__ARTICLE__
========

# Showing some lazy love...!



## DB1 (Jan 20, 2012)

Dudley relaxing - remember this dog wasn't allowed on the sofa until he was 2, think he is making up for it now!

https://www.facebook.com/1494727437...1639475349652152/?type=2&theater&notif_t=like


----------



## Lindor (Feb 3, 2014)

Reminds me of my lazy poo who by the way, wouldn't even get down off the couch to greet me when I came home from work today.


----------



## Tinman (Apr 23, 2013)

Well done Dudley for showing us how it should be done!


----------



## arlo (Mar 11, 2013)

Much better that a dog bed


----------



## DB1 (Jan 20, 2012)

Lindor said:


> Reminds me of my lazy poo who by the way, wouldn't even get down off the couch to greet me when I came home from work today.


Dudley is like that sometimes in the mornings, you want them to calm down then when they do you miss the mad throwing themselves at you kind of greetings!


----------



## petentialpete (Mar 9, 2015)

Soooh comfy!


----------



## fairlie (Sep 7, 2013)

Can't watch it as various nephews and sons have managed to wrack up an internet bill of seven hundred dollars only half way through our billing cycle. Damn them and their torrents and steam and such.

Dawn can you post a still of the lovely snoozy Dudley please?


----------



## Lexi&Beemer (May 5, 2013)

========

__DATA SECTION__

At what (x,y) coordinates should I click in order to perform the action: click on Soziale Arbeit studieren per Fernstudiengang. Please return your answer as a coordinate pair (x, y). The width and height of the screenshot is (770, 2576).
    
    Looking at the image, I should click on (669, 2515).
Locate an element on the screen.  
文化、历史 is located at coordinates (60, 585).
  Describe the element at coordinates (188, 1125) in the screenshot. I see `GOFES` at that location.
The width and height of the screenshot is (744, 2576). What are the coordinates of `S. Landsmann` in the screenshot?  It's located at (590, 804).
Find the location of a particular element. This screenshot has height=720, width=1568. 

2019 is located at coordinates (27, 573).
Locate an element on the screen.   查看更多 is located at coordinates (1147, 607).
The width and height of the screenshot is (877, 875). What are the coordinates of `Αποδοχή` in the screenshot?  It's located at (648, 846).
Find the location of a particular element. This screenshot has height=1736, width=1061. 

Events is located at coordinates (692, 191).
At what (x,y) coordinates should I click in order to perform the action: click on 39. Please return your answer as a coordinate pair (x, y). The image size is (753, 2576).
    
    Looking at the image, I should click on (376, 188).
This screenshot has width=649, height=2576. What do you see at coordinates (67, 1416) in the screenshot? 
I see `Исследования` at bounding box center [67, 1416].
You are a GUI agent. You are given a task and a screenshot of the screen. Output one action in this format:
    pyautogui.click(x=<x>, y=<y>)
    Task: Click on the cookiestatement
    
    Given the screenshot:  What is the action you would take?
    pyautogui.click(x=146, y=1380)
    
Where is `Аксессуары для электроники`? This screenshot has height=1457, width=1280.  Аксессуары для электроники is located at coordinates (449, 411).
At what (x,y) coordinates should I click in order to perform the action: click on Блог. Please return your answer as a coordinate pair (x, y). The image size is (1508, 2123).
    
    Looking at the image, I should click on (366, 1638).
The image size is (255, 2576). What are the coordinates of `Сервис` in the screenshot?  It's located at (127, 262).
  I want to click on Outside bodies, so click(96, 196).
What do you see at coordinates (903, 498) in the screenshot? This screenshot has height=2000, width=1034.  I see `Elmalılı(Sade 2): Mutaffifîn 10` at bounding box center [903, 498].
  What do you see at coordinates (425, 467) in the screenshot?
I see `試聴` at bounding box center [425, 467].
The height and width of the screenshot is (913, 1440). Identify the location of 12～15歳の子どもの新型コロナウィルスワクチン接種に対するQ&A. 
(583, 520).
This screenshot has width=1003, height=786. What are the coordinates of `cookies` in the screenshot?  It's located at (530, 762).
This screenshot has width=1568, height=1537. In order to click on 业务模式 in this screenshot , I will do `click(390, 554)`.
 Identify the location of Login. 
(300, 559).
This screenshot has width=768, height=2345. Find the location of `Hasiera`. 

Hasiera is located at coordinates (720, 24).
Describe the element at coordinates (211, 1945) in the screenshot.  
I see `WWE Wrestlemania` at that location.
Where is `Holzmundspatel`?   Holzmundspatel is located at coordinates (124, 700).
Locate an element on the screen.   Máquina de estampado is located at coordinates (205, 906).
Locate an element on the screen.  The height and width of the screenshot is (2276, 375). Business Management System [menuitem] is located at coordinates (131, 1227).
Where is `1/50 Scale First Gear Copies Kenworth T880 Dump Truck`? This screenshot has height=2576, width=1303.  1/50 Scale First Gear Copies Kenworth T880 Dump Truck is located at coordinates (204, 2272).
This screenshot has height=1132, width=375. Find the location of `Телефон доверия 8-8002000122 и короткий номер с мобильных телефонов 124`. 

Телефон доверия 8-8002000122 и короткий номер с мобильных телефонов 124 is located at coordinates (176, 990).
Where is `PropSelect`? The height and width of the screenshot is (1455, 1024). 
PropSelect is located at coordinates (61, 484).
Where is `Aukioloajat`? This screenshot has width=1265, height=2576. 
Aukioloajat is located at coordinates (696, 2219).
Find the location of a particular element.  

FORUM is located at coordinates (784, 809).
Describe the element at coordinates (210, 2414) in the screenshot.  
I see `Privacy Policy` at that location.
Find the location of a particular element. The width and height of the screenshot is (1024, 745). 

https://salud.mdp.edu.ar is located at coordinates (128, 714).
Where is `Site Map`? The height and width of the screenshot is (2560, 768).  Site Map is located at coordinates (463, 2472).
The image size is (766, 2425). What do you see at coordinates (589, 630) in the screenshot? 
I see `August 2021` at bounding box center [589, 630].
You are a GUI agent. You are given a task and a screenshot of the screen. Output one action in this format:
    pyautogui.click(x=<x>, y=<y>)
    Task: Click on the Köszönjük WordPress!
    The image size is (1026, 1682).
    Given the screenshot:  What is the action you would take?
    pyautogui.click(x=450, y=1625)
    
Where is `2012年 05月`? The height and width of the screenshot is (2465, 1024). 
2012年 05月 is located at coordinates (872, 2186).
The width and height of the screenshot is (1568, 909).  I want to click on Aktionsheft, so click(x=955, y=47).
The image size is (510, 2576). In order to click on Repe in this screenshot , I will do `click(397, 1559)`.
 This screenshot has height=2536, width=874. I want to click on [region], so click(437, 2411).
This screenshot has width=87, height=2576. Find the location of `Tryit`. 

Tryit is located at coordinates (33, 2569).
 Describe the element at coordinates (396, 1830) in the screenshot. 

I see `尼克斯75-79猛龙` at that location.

========

__COMPLETE THE FOLLOWING__
**a)** Decide whether each statement agrees with the forum thread about Dudley, answering yes or no and quoting the deciding words: (i) Dudley was not allowed on the sofa until he was 2; (ii) Lindor's dog got off the couch to greet Lindor after work; (iii) fairlie's household reached an internet bill of seven hundred dollars only half way through the billing cycle.
**b)** Convert the records from the line with "coordinates (205, 906)." through the line with "coordinates (204, 2272)." into a JSON list of strings, one string per line, with blank lines left out.

__SOLUTION SET__
**a)**
(i) Yes: "remember this dog wasn't allowed on the sofa until he was 2"
(ii) No: "wouldn't even get down off the couch to greet me when I came home from work today"
(iii) Yes: "wrack up an internet bill of seven hundred dollars only half way through our billing cycle"

**b)**
[
  "Locate an element on the screen.   Máquina de estampado is located at coordinates (205, 906).",
  "Locate an element on the screen.  The height and width of the screenshot is (2276, 375). Business Management System [menuitem] is located at coordinates (131, 1227).",
  "Where is `1/50 Scale First Gear Copies Kenworth T880 Dump Truck`? This screenshot has height=2576, width=1303.  1/50 Scale First Gear Copies Kenworth T880 Dump Truck is located at coordinates (204, 2272)."
]